As was mentioned at the beginning, the VBayes algorithm can be used on more general forms of problems than the missing data problem above.

Our “parameter” was \( (z,\theta) \) and the VBayes approximation restricted \( q(z,\theta) \) to distributions of the form \( q_z(z)q_\theta(\theta) \)
More generally, we can partition a parameter vector \( \theta \) into \( M \) sets \( (\theta_1,.....,\theta_M) \) and use \( q(\theta) = \prod\limits_{i=1}^M q_i(\theta_i) \) as the class of approximating distributions. The VBayes update cycles through \( M \) component updates \[ q_j(\theta_j \mid \theta_{-j}) = \frac{e^{E_{-j}(log\:p(\theta,y))}}{\int e^{E_{-j}(log\:p(\theta,y))}d\theta_j} \] where \( E_{-j} \) indicates the expectation over all components of \( \theta \) other than \( \theta_j \) (Bishop pg 465-466).

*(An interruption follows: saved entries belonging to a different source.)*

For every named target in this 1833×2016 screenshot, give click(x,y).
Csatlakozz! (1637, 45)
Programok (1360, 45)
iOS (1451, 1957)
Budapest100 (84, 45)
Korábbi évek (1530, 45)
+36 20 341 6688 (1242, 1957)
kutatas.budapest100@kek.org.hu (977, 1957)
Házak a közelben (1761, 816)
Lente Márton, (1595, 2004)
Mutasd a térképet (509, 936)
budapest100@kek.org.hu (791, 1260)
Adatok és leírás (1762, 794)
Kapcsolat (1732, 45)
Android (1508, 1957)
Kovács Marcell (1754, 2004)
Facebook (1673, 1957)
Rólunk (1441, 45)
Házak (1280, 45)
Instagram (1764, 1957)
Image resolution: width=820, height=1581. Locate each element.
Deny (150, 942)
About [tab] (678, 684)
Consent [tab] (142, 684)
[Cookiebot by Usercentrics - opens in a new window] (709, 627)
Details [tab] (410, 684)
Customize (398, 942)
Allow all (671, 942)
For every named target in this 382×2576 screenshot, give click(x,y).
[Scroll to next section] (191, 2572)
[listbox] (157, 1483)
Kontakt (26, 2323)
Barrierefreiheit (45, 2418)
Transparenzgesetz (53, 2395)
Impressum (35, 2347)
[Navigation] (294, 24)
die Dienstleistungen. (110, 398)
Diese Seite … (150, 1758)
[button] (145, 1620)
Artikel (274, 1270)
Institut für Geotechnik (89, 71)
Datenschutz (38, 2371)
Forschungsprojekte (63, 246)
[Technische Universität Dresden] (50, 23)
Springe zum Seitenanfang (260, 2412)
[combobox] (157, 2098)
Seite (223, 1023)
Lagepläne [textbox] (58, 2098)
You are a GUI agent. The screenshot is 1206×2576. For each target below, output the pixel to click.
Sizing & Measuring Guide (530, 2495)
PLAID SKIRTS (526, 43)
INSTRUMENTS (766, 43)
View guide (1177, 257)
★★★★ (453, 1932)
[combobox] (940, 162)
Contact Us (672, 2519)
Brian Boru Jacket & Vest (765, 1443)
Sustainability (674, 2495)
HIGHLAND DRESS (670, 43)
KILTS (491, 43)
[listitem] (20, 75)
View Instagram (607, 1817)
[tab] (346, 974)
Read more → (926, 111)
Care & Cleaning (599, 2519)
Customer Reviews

Compare the updates above to the B&G updates, where \( \theta \) above was \( (\theta,z) \):

\( q^{k+1}_z(z) = \frac{exp(\int log\:p(z,y,\theta) q^k_\theta(\theta)d\theta)}{\int exp(\int log\:p(z,y,\theta) q^k_\theta(\theta)d\theta) dz} \)
\( q^{k+1}_z(z) = \frac{exp(\int log\:p(z,y,\theta) q^{k+1}_z(z)dz)}{\int exp(\int log\:p(z,y,\theta) q^{k+1}_z(z)dz)d\theta} \)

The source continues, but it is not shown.